Investigation of Confinement and Heat Release Effects on Fluid Dynamics in a Scramjet Using IDDES

摘要

This paper presents a numerical investigation of the fluid dynamics in a scramjet using the Improved Delayed Detached Eddy Simulation (IDDES). IDDES is a hybrid LES/RANS method implementing LES in the detached flow regions and RANS near the walls. In order to investigate the impact of confinement and heat release on the fluid dynamics, three configurations are studied: a non-reacting case without confinement, a non-reacting case in a model scramjet, and a reacting case in a model scramjet. The reacting and non reacting cases were validated using available experimental data. The mixing process is outlined by the development of the mixing region. The flow in the mixing region in characterized by analyzing the velocity gradient tensor, addressing the fluid deformation and rotation in different regions. Further analysis is presented by looking at the different source terms in the vorticity transport equation.
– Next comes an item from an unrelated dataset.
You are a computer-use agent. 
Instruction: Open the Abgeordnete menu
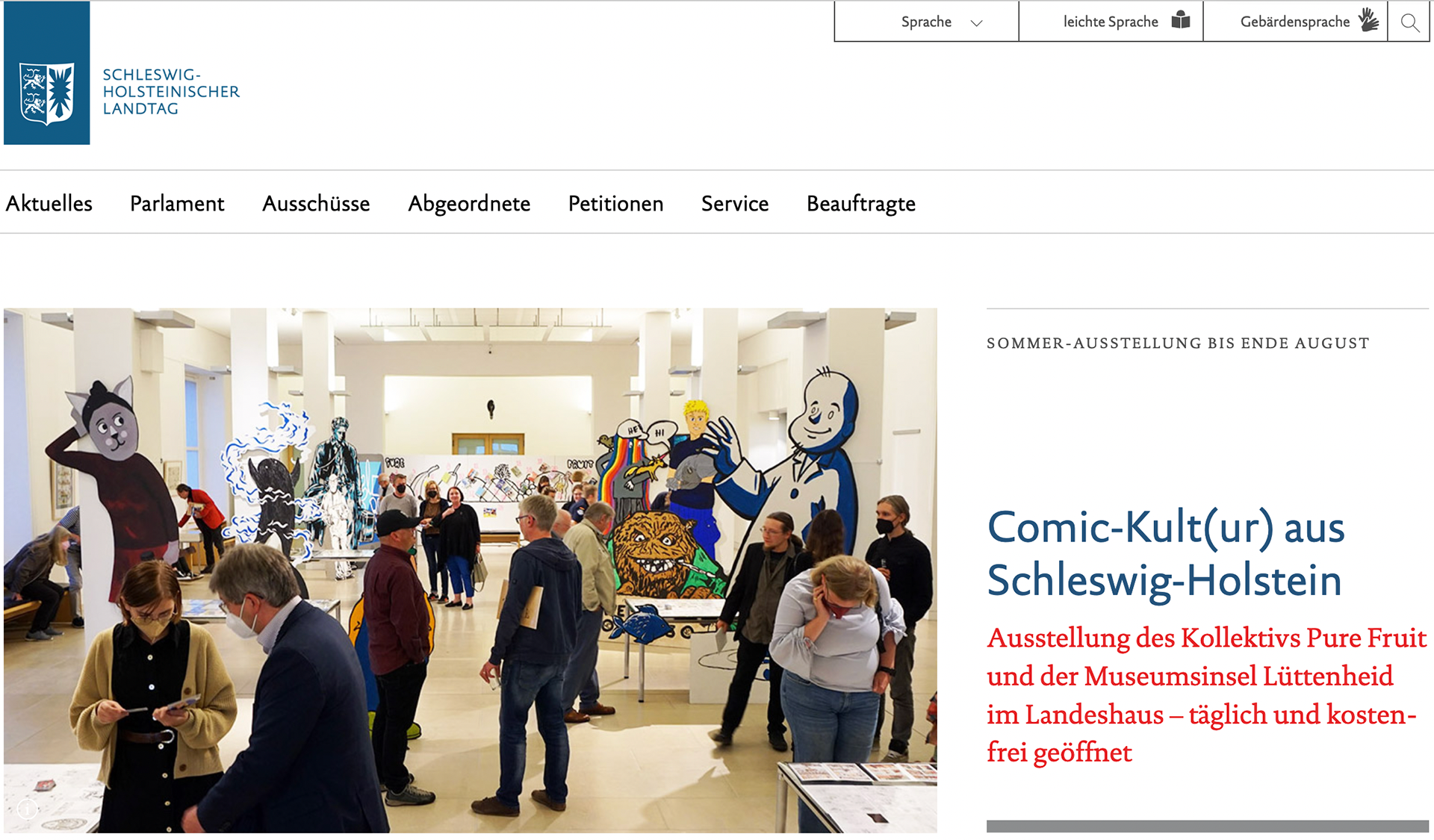tap(469, 203)
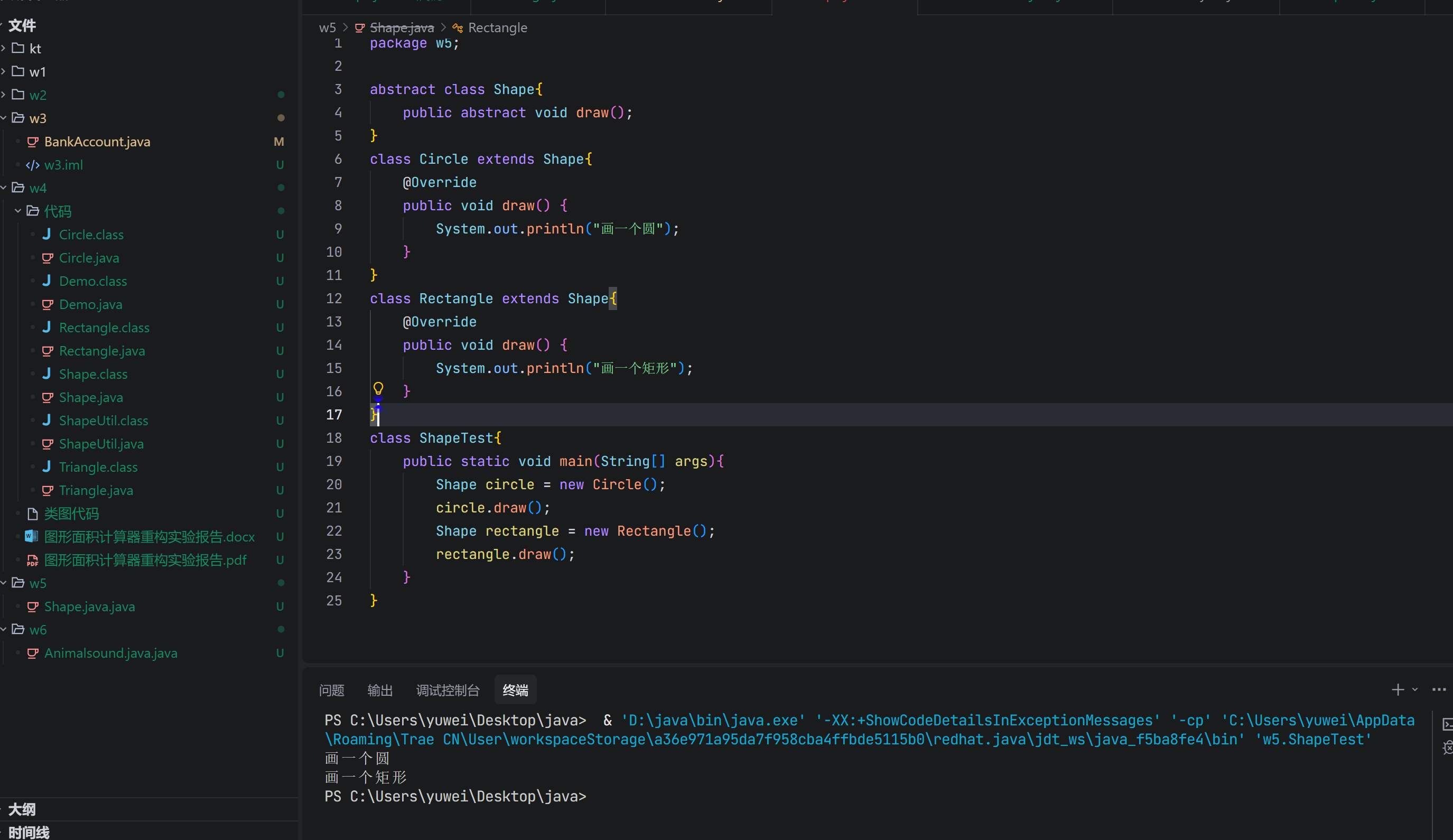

Results show that the dominant mechanism of vorticity transport varies along the spatially-developing mixing region. Vortex stretching dominates the fluid dynamics in the recirculation zone, whereas vorticity generation by compression and baroclinic torque dominate the mixing layer downstream. It is notable that the impact of baroclinic torque on vorticity transport is slightly amplified by the shock train in the non-reacting cases, and is significantly enhanced due to heat release.